Villers Bretonneux on Anzac Day 2018 - dark and cold and wet. On this gloomy morning we were joined by Edouard Phillipe, the Prime Minister of France, Prince Charles and so many others - Anzacs of today of years past and their families.


A hundred years before, to the day, the German Army’s spring offensive was turned back. Australian troops with their British and French allies fought in the dark to recapture the town on Anzac Day. It was a turning point in the war.


So it was here that it was decided to build an Australian National Monument in austere white stone to honour the men who had fought in the war to end all wars. 11,000 names of Australian dead for whom there is no known grave are carved on its walls.


It was dedicated in 1938.


And the shell damage from the war that began only a year later can still be seen, war’s own grimly ironic inscription on a monument that yearns for peace.


Although its stone was not chipped by enemy artillery the Australian War Memorial in Canberra was likewise built to honour the sacrifice of those Australians who had served and died and bled in the Great War.

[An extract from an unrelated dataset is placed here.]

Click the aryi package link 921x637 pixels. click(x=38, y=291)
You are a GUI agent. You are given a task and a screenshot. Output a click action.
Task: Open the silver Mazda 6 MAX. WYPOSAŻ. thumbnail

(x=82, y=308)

It was opened on 11 November 1941, Australia was already at war again, France had fallen, and worse was to come. In three weeks, Japan attacked Pearl Harbour and three months later captured Singapore where 15,000 Australians of the 8th Division became prisoners of war, and only a little more than half of whom would survive the brutality of their captors.


And it is that Australian War Memorial you see, if you fling open all doors of our Parliament, from the Prime Minister’s offices at the southern side of Parliament House, right through the Cabinet Room, the Great Hall and out across Lake Burley Griffin.


For more than eighty years it has looked back at our nation’s leaders, a reminder that all of our freedoms and democratic institutions, depend on the courage and determination of each generation to defend them.


And with equal force, a reminder to those who lead our nation that they must always reject bombast and belligerence and strive to resolve disputes with diplomacy, intelligence, and persistent advocacy and where, as the last resort, we must send our young men and women into harm’s way make sure that they are wisely led, well trained and equipped so that they can, return home safely to their families when their mission is completed.


And when they do not, or when they return diminished in mind or limb we must make sure they and their families have all the help they need.


Because we best honour the diggers of a century and more ago not with grand ceremonies or soaring monuments but by supporting the servicemen and women, veterans and families of today.


Our freedoms have been hard won and every generation must be prepared to fight for them again. There are few parts of Europe more blood soaked than Ukraine. But it had been more than eighty years since bombs rained down on Kiyiv.


And now they are again. Thousands of young Ukrainians, to whom Hitler’s blitzkrieg must have seemed ancient history, are today bravely resisting the Russian invaders just as their great grandparents resisted the Nazis, defending their homeland but standing up for democracy as certainly and courageously as did those we honour today.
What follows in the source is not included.